What to do:
Each line in the records that mentions the word "document" needs to be listed.

Provided records:
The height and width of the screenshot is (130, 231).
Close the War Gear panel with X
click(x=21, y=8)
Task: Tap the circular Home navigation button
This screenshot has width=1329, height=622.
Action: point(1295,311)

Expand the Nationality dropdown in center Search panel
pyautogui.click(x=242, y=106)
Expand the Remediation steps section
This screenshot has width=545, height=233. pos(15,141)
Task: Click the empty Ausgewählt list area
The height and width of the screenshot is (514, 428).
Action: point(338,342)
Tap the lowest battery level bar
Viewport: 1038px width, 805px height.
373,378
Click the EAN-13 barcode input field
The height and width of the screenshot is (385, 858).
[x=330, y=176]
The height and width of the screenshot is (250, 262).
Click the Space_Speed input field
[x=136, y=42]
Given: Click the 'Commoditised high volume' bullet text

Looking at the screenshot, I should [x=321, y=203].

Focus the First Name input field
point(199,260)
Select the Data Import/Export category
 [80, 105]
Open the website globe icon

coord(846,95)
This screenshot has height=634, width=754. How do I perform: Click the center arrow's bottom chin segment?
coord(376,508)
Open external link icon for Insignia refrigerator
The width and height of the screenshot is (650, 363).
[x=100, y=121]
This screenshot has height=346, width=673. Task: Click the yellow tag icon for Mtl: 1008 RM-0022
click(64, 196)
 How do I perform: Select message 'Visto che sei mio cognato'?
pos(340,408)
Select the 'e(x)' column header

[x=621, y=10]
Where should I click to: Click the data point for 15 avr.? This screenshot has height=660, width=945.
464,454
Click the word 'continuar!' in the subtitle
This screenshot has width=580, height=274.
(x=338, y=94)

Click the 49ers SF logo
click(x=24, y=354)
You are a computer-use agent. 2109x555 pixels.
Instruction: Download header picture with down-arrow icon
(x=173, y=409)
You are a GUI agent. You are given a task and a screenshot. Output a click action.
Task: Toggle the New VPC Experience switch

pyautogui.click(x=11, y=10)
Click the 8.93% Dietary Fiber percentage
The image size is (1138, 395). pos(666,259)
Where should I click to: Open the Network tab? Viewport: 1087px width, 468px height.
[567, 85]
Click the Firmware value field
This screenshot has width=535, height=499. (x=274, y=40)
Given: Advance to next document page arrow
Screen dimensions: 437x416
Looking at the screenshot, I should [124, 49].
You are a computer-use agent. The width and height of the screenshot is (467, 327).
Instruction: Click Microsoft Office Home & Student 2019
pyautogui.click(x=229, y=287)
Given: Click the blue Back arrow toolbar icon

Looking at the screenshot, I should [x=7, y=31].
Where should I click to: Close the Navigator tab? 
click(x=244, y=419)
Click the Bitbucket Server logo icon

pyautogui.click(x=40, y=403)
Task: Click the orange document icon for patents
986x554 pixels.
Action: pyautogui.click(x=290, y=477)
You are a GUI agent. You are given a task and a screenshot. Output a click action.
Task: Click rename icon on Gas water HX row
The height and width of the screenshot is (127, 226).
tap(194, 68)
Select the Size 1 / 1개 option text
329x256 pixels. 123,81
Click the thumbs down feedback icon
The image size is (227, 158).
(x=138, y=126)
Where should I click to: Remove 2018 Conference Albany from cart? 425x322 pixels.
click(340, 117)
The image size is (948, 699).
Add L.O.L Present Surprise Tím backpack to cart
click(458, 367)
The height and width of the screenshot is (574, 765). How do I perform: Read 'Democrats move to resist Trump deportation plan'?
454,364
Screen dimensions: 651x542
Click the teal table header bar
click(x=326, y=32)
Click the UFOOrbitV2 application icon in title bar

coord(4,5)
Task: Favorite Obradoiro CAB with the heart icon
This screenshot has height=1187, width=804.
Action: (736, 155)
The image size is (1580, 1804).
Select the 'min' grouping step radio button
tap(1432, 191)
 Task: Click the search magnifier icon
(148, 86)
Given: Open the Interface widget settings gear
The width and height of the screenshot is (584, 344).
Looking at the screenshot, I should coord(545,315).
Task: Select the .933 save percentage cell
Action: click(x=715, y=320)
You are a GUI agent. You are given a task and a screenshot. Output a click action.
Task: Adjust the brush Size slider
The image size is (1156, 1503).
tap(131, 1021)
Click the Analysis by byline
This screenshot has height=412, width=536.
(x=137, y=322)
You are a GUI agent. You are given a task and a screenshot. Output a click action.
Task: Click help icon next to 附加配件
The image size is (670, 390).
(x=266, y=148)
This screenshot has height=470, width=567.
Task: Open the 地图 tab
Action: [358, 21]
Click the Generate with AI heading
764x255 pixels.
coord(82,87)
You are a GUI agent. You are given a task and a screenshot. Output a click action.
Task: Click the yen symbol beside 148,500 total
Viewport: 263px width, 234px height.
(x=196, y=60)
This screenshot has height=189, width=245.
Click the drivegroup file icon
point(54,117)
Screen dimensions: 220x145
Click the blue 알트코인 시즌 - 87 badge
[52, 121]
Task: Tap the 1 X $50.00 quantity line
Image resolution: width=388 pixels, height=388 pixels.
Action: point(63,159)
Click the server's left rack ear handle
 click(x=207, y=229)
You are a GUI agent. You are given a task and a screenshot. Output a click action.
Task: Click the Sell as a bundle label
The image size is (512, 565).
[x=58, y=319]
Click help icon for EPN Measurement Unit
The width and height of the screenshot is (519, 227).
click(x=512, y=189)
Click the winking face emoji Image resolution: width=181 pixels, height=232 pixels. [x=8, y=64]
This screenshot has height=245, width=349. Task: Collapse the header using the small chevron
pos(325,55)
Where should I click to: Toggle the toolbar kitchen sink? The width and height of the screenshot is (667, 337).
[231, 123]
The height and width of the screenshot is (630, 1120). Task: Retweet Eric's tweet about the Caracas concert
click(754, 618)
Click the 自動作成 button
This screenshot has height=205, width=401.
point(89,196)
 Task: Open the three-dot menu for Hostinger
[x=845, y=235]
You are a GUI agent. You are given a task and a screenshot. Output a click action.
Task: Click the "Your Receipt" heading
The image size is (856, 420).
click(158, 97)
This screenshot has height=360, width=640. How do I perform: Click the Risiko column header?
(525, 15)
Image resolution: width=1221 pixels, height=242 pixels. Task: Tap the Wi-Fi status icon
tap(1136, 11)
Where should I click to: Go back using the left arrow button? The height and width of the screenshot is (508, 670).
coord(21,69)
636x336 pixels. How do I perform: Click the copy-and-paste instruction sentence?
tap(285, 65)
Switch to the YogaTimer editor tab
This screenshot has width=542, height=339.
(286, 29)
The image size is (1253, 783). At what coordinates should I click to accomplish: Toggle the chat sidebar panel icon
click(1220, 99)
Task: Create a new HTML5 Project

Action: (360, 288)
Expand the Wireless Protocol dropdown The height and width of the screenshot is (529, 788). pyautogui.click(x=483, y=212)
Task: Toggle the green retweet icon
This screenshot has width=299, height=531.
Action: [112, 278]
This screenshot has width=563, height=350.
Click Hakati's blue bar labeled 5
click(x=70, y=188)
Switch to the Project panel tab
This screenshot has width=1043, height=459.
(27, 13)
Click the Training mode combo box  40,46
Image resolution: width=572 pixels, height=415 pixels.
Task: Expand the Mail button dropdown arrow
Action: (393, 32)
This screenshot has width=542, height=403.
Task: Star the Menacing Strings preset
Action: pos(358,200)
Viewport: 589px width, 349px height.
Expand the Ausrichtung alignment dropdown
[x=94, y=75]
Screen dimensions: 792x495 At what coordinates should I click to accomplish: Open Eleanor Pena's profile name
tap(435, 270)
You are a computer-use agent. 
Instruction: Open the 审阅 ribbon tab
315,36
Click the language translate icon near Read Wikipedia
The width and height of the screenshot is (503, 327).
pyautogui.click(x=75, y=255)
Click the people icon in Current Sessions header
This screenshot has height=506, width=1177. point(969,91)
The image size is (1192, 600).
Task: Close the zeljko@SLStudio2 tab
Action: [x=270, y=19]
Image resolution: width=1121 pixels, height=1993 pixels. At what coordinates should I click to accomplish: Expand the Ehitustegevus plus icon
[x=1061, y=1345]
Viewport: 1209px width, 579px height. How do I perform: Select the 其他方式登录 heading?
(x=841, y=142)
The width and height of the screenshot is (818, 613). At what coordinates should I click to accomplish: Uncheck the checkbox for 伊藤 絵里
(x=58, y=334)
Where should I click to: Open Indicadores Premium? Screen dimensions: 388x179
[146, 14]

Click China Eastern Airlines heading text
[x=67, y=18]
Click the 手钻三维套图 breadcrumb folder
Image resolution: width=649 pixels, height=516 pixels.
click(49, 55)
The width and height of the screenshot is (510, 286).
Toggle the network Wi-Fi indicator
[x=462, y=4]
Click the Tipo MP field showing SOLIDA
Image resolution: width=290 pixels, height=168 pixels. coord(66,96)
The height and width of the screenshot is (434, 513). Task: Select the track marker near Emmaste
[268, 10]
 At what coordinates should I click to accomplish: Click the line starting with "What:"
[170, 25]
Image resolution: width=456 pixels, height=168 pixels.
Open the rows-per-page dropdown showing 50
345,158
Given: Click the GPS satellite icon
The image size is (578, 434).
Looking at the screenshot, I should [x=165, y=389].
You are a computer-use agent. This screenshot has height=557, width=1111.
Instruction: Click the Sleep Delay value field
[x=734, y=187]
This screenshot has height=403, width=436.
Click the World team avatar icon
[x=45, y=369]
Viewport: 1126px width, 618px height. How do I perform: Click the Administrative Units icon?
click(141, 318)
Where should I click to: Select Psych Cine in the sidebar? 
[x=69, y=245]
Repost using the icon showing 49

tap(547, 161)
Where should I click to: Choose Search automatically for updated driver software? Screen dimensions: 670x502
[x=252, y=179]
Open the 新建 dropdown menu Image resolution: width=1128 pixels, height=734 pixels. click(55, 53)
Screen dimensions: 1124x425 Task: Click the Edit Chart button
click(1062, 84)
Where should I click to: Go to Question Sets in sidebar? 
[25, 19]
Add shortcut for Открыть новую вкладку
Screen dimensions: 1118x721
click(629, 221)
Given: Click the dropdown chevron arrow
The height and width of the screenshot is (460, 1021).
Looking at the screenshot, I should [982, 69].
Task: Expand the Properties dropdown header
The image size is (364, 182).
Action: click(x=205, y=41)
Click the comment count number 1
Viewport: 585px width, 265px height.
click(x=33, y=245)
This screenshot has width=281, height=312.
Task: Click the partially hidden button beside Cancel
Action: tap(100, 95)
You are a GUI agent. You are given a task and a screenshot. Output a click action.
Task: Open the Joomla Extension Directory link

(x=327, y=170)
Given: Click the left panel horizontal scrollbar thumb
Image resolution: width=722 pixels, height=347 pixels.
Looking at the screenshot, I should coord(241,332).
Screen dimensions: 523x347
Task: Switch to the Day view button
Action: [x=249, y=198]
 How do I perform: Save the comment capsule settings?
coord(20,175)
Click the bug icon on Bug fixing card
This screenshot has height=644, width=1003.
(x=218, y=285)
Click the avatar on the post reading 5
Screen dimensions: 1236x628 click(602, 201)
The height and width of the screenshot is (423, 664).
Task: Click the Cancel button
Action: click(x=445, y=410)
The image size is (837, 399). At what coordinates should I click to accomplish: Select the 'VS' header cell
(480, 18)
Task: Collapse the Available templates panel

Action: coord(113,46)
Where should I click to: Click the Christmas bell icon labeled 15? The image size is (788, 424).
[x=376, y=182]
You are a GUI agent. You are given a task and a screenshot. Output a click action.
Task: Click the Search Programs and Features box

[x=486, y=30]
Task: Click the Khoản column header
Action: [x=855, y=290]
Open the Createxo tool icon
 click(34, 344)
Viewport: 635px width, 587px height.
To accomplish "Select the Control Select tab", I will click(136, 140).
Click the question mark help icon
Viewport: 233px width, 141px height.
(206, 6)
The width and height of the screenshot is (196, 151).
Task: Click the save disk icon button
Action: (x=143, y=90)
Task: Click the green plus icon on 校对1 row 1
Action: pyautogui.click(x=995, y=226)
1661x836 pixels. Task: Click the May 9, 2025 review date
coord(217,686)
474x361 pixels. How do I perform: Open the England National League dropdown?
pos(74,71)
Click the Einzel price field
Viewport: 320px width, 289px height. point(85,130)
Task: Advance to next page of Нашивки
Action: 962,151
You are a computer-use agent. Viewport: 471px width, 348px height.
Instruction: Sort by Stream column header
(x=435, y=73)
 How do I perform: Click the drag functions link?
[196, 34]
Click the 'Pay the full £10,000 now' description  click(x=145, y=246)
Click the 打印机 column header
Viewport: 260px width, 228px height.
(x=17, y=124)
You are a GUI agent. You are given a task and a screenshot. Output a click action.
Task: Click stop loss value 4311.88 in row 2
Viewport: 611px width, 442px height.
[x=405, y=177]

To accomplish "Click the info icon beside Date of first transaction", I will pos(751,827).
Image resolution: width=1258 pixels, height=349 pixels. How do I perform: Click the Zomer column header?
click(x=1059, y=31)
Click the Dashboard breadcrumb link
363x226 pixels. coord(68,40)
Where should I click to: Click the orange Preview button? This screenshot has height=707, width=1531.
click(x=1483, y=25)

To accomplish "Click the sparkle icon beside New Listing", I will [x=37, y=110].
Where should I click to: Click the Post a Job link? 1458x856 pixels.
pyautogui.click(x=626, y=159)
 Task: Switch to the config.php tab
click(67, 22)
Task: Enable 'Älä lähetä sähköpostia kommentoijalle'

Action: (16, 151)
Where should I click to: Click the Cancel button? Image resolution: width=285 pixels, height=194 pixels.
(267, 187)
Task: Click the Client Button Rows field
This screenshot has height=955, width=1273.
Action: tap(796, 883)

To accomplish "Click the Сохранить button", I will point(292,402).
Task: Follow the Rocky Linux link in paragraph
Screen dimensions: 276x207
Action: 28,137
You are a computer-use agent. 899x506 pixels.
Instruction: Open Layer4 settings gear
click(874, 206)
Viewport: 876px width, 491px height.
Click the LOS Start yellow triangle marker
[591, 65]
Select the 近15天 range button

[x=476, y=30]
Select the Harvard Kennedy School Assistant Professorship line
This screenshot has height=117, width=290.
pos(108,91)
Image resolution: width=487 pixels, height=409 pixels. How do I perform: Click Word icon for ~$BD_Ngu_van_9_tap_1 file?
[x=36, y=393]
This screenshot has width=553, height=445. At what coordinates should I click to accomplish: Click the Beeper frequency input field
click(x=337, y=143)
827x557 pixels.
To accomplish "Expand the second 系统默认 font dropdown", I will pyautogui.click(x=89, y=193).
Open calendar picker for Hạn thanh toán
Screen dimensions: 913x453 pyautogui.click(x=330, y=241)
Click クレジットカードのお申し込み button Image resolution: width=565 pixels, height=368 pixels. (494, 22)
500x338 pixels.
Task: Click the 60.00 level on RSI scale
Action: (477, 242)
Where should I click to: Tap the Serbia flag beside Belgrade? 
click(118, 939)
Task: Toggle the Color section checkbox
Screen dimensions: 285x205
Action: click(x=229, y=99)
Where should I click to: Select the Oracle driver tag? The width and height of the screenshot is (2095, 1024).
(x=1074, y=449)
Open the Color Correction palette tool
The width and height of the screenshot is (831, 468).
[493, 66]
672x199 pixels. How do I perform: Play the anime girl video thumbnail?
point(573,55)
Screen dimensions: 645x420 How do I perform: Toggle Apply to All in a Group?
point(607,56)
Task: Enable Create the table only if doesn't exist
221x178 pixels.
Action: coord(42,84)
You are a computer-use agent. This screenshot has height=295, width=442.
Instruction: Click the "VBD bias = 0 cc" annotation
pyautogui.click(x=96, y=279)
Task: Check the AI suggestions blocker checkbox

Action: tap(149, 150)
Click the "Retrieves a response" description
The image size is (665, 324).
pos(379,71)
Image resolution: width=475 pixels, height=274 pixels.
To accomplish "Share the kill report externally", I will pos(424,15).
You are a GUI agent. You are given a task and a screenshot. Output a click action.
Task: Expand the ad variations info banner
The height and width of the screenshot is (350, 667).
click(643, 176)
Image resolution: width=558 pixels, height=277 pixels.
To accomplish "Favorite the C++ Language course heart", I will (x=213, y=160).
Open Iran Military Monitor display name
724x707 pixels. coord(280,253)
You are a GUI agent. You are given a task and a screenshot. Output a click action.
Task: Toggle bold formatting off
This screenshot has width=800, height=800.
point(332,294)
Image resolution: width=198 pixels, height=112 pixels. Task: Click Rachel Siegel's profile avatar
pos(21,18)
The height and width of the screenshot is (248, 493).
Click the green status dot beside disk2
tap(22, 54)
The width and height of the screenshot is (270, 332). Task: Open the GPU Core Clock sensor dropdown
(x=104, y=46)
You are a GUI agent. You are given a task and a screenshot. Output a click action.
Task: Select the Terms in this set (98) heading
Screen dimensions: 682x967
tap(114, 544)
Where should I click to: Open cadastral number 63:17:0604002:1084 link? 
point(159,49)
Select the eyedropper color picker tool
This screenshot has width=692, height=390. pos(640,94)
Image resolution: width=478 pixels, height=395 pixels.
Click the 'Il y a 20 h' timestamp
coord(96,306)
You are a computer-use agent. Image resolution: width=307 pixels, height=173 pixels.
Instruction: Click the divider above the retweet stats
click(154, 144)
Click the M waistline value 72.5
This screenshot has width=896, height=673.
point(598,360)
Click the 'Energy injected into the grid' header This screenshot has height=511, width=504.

Task response:
Given: Advance to next document page arrow
Task: Click the orange document icon for patents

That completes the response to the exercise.